Using an External HTTP Scorer Service

Last updated: 07/17/2026

VeRL-Omni ships a generic HTTP reward client (verl_omni.utils.reward_score.http_scorer_client) that sends generated images to an external scorer service over HTTP and returns the score. This is useful when your reward model is too large to co-locate with training, needs a different runtime (e.g., a separate GPU pool), or is shared across multiple experiments.

How it works

┌──────────────┐        pickle payload         ┌──────────────────┐
│  VeRL-Omni   │  ──── POST (bytes) ────────►  │  Scorer Service  │
│  (training)  │                               │  (Flask/Gunicorn)│
│              │  ◄─── pickle response ──────  │                  │
└──────────────┘                               └──────────────────┘

During reward computation, the client converts the generated image tensor to JPEG bytes (offloaded to a thread pool to avoid blocking the async event loop).
The JPEG bytes and prompt are packed into a pickle payload and sent via HTTP POST.
The scorer service runs inference and returns scores in a pickle response.
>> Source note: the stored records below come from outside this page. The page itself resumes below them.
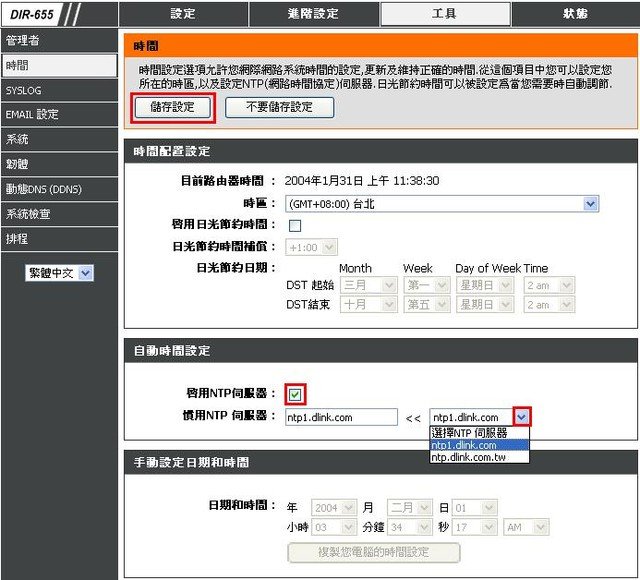Open the 狀態 tab

coord(575,14)
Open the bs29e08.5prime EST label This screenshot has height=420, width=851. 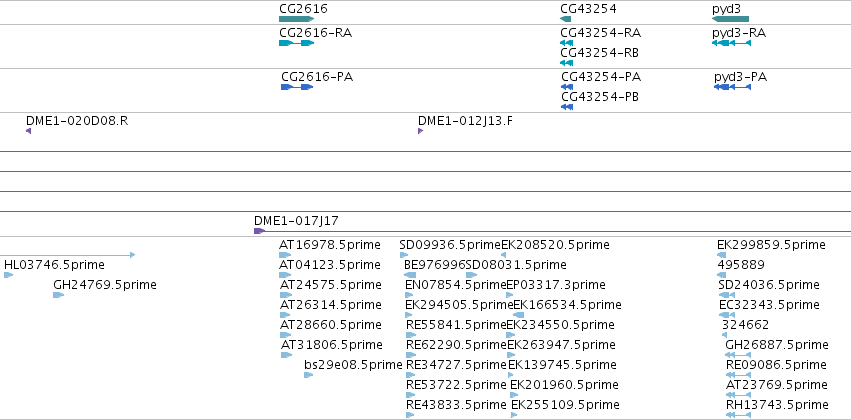[353, 364]
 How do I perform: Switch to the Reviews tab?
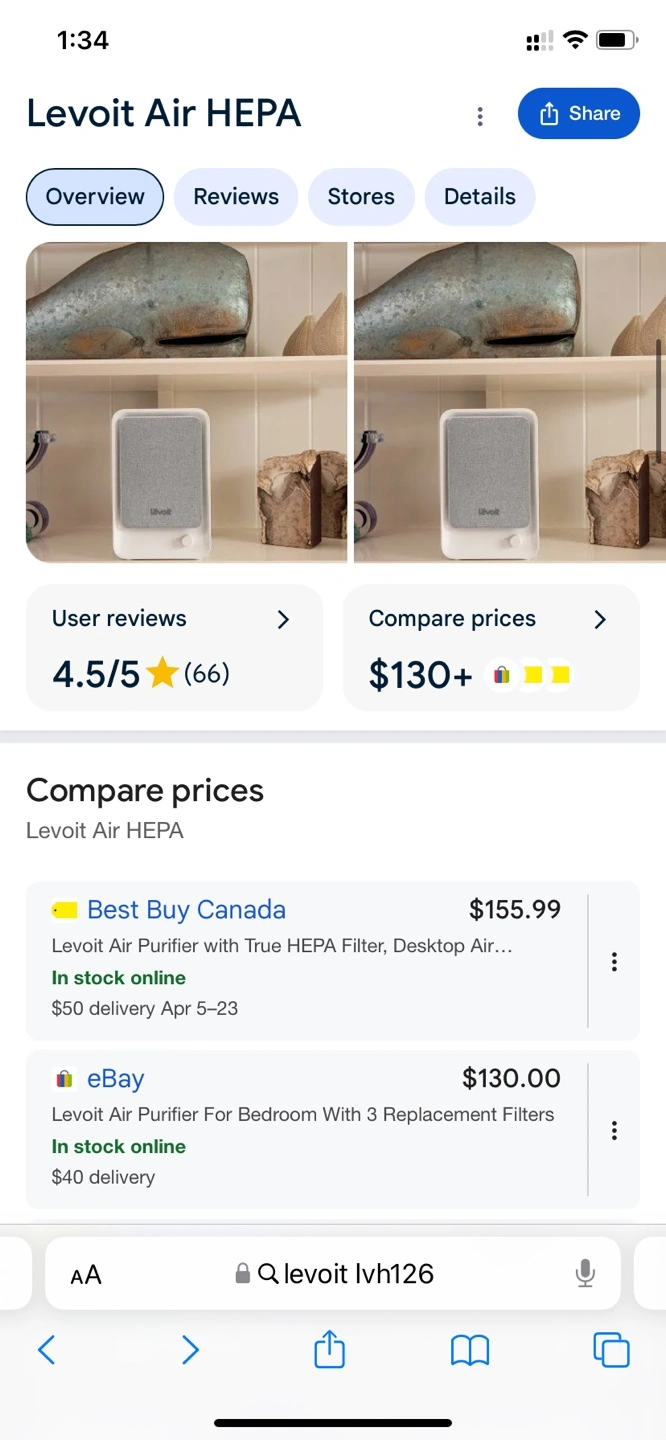(x=236, y=197)
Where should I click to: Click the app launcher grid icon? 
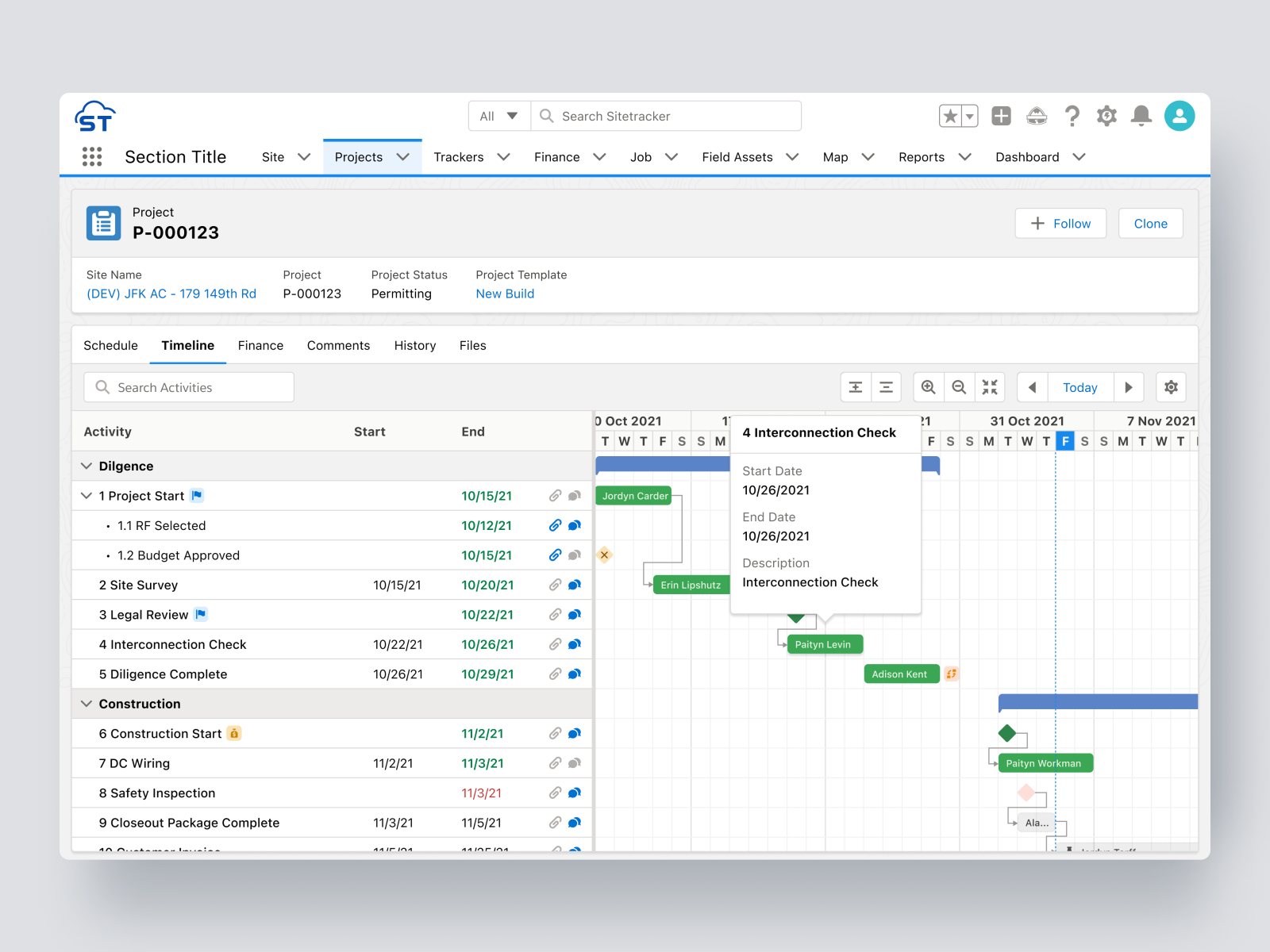point(93,156)
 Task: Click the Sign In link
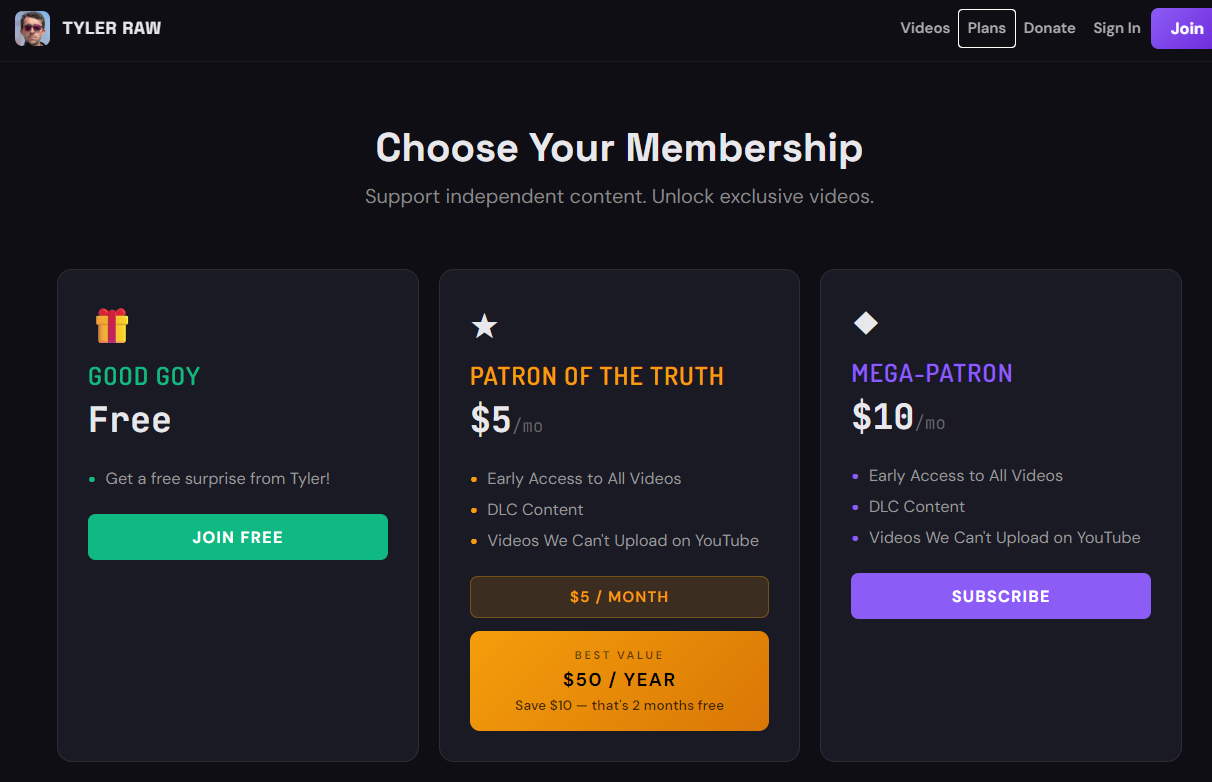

Since compute_score is an async function and RewardLoopWorker.compute_score_batch uses asyncio.gather, all samples in a batch hit the server concurrently — no serial bottleneck.

Scorer service protocol

The HTTP scorer client (http_scorer_client.py) communicates with external reward services using a pickle-based protocol, following the interface defined in flow_grpo. A reference implementation is available at deepgen_rl/ocr_scorer_service.

Request

The client sends a POST request with body = pickle.dumps(payload) where:

payload = {
    "images": [bytes, ...],   # List of JPEG-encoded image bytes
    "prompts": [str, ...],    # List of prompt strings (same length as images)
    "metadata": {},           # Reserved for future use
}

Response

The service must return pickle.dumps(response) where:

# Success (HTTP 200):
response = {"scores": [float, ...]}  # One score per image, typically in [0, 1]

# Error (HTTP 200 with error key, or HTTP 5xx):
response = {"error": "description of what went wrong"}

Any service that implements this interface can be used as a reward function — PaddleOCR, HPSv3, aesthetic scorers, CLIP-based scorers, etc. The service runs independently and can use any framework (PaddlePaddle, PyTorch, ONNX, etc.) without conflicting with the training environment.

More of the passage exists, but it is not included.